• _PROBLEM A_
Write out the part of the Omea restoration post that opens with the words containing "Publication date: 2024-07-16" and closes with "on Windows 11.".

• _SOURCE_

Restoration of Omea

Publication date: 2024-07-16

TL; DR

Omea is an "Integrated Information Environment", similar to modern apps like Obsidian but developed in Windows Forms and .NET Framework back in 2004. It was open-sourced by JetBrains in 2008, and so I took the sources, dust them off a bit, and uploaded to GitHub. It now builds and works in modern environment (only Windows so far), though a lot of old modules are still defunct.

Scroll to the bottom of this post to see a screenshot of how it looks on Windows 11.

Early History

Back in early 2000s, JetBrains decided to invest into development of Omea, "The Integrated Information Environment". That was a different time, when most of the software and even approaches to sorting through the information weren't yet invented or widespread, so it's possible to see how it was a logical decision.

At 2004-10-04, they released Omea Reader, the RSS reader application (remember when RSS was a hot topic?), and later that year, at 2004-12-15, Omea Pro followed.

It is kinda hard to find the real history now after all these years, but my understanding (based on the Omea Pro announcement post and following Omea 2.1 changelog, available as a part of the source drop) is that Omea Pro was a paid product, and Omea Reader was (or eventually become) a free one.

Let's talk about Omea Pro first. The general idea, as I see it, was to just create a central place to organize and search through every piece of information you own: your email, various office document formats on your desktop, RSS feeds, random notes (including fragments from web pages you could save for future reference), and above that — message history from instant messenger apps.

The general app structure really reminds me of modern organizer apps such as Obsidian and Roam Research, but maybe with more focus on importing data from sources like IM apps and email.

And Omea Reader is essentially just a trimmed-down version of Omea Pro, with all the plugins except the RSS one removed (similar to how modern versions of IntelliJ IDEA Community and Ultimate are connected). You could upgrade from Omea Reader to Omea Pro and use the same database and all that, but extend its functionality with all what's available in the Pro version.

There's no public information I was able to find on what else was happening with Omea, but several years later, on 2008-05-13 (or maybe a bit earlier?), it was open-sourced by JetBrains under the terms of the GPL v2 license. And here our history begins.

So, What to Do Now?

After some thoughts and after I wasn't able to find any other community attempts at doing anything with the released sources in the last 16 years, I decided to try doing that myself. I believe in software preservation and situations when something has the potential to completely disappear make me uneasy. That random SVN server hosting Omea sources was undoubtedly at risk, seeing how even the notice of releasing the sources has disappeared and I have to link the Web Archive now instead.

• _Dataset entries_
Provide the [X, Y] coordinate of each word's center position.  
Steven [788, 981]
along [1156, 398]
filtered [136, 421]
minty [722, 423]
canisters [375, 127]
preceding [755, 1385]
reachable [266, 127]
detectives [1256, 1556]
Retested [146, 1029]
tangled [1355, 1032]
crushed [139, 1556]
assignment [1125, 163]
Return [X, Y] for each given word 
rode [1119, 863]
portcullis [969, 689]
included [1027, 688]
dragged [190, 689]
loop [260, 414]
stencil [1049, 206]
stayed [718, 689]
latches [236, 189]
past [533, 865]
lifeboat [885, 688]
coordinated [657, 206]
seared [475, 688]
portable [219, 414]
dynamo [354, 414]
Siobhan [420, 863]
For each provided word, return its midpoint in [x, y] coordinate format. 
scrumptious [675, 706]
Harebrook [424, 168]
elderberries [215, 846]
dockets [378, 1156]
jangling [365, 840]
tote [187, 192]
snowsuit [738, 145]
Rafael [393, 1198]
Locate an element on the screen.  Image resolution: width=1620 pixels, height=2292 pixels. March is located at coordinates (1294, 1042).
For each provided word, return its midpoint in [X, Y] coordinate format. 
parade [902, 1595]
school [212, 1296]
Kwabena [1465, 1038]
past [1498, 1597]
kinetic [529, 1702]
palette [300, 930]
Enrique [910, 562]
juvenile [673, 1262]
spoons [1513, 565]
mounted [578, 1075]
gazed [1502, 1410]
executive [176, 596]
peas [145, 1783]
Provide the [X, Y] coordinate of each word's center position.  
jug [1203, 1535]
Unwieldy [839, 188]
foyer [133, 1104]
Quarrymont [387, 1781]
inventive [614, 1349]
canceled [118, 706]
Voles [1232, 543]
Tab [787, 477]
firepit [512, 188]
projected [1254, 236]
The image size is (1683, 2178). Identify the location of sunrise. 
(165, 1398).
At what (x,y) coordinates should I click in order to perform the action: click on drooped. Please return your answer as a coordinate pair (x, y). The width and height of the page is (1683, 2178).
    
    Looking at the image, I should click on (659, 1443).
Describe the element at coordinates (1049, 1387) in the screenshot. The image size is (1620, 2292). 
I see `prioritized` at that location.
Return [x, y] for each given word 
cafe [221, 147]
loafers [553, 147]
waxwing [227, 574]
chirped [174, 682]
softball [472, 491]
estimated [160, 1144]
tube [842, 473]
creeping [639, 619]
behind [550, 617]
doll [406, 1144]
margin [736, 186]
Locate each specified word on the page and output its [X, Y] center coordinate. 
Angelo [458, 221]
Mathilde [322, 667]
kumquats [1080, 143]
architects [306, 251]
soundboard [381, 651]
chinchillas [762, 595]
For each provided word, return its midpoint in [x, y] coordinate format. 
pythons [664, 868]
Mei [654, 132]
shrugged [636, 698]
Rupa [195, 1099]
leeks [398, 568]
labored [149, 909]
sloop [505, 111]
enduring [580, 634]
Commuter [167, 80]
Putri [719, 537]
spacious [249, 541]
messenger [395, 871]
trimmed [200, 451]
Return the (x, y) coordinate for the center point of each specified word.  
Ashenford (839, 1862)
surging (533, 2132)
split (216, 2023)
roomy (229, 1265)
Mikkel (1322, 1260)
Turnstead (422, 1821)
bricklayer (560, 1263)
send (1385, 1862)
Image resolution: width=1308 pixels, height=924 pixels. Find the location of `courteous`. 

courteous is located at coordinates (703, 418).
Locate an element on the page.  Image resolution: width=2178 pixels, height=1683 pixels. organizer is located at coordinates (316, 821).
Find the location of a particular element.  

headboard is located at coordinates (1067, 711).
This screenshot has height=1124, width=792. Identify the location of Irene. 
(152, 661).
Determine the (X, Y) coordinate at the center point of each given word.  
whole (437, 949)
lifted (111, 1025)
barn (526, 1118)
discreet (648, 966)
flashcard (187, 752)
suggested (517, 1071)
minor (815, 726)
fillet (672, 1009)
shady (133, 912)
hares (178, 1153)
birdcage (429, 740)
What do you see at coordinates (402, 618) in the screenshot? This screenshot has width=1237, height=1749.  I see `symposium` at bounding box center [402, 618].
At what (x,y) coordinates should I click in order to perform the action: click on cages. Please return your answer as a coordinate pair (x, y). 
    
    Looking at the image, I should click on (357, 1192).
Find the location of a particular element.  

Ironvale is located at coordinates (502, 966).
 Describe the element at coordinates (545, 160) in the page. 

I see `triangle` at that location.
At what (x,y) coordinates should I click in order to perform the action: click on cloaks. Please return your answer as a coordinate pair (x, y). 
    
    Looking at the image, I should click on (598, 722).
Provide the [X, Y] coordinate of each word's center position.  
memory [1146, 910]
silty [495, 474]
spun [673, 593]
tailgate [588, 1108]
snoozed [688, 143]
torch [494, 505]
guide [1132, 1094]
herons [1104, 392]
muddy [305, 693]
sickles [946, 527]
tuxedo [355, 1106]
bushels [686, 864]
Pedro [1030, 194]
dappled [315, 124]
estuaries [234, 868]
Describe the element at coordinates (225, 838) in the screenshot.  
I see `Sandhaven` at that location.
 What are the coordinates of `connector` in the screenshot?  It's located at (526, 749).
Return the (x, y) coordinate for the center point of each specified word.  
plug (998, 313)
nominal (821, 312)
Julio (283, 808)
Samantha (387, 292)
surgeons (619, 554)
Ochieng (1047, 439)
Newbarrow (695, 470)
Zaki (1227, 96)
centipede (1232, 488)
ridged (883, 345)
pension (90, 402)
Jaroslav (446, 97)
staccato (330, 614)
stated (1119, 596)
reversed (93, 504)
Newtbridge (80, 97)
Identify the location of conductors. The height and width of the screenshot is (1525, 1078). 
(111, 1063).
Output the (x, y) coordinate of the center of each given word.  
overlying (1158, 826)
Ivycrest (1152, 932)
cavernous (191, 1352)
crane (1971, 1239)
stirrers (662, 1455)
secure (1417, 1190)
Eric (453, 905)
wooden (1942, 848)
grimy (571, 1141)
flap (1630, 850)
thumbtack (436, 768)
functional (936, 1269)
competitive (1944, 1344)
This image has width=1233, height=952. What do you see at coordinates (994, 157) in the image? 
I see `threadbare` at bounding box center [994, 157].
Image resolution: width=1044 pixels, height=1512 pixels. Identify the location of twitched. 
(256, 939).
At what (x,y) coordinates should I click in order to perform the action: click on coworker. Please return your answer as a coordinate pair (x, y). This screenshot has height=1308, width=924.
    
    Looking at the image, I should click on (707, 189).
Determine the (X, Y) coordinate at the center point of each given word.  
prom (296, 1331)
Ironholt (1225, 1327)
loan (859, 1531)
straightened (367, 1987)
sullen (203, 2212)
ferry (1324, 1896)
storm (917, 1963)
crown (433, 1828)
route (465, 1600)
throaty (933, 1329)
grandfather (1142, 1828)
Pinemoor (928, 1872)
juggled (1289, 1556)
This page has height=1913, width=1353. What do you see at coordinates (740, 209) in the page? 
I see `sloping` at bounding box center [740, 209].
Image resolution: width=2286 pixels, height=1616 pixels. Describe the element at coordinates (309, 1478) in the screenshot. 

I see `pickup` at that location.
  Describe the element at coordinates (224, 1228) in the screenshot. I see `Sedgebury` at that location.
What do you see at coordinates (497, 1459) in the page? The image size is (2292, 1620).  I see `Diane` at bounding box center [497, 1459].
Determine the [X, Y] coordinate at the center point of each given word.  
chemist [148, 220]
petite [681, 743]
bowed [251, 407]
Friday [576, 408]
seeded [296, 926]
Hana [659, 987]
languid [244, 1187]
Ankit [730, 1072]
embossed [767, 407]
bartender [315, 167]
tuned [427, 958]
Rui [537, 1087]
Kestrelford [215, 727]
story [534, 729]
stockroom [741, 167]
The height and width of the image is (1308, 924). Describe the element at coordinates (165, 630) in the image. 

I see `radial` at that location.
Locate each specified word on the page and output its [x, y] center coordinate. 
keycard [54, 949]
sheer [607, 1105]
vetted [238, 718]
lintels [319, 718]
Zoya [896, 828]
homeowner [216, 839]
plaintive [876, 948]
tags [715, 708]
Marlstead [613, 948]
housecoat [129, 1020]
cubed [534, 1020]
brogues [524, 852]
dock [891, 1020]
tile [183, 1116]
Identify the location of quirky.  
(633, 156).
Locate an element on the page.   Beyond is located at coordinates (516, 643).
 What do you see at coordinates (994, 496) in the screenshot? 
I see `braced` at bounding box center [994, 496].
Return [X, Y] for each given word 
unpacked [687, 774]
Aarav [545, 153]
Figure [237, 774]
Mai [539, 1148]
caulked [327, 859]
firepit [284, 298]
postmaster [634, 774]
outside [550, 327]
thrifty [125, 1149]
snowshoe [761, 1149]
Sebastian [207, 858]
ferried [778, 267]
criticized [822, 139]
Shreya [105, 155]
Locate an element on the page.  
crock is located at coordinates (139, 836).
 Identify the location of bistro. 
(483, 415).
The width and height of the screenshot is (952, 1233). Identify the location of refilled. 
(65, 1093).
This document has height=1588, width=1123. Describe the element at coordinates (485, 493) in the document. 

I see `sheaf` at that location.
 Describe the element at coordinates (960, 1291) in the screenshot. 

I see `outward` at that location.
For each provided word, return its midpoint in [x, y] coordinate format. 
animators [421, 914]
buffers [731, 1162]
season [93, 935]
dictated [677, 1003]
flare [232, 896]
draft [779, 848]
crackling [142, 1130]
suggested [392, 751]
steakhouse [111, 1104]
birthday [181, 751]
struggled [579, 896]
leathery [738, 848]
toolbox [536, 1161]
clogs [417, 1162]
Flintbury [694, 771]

• _PROBLEM B_
Edit the records from the line containing "What do you see at coordinates (994, 496)" through the end of the records, replacing "provided" with "given" and leaving everything else unchanged. Give only those lines.

• _ANSWER A_
Publication date: 2024-07-16

TL; DR

Omea is an "Integrated Information Environment", similar to modern apps like Obsidian but developed in Windows Forms and .NET Framework back in 2004. It was open-sourced by JetBrains in 2008, and so I took the sources, dust them off a bit, and uploaded to GitHub. It now builds and works in modern environment (only Windows so far), though a lot of old modules are still defunct.

Scroll to the bottom of this post to see a screenshot of how it looks on Windows 11.

• _ANSWER B_
 What do you see at coordinates (994, 496) in the screenshot? 
I see `braced` at bounding box center [994, 496].
Return [X, Y] for each given word 
unpacked [687, 774]
Aarav [545, 153]
Figure [237, 774]
Mai [539, 1148]
caulked [327, 859]
firepit [284, 298]
postmaster [634, 774]
outside [550, 327]
thrifty [125, 1149]
snowshoe [761, 1149]
Sebastian [207, 858]
ferried [778, 267]
criticized [822, 139]
Shreya [105, 155]
Locate an element on the page.  
crock is located at coordinates (139, 836).
 Identify the location of bistro. 
(483, 415).
The width and height of the screenshot is (952, 1233). Identify the location of refilled. 
(65, 1093).
This document has height=1588, width=1123. Describe the element at coordinates (485, 493) in the document. 

I see `sheaf` at that location.
 Describe the element at coordinates (960, 1291) in the screenshot. 

I see `outward` at that location.
For each given word, return its midpoint in [x, y] coordinate format. 
animators [421, 914]
buffers [731, 1162]
season [93, 935]
dictated [677, 1003]
flare [232, 896]
draft [779, 848]
crackling [142, 1130]
suggested [392, 751]
steakhouse [111, 1104]
birthday [181, 751]
struggled [579, 896]
leathery [738, 848]
toolbox [536, 1161]
clogs [417, 1162]
Flintbury [694, 771]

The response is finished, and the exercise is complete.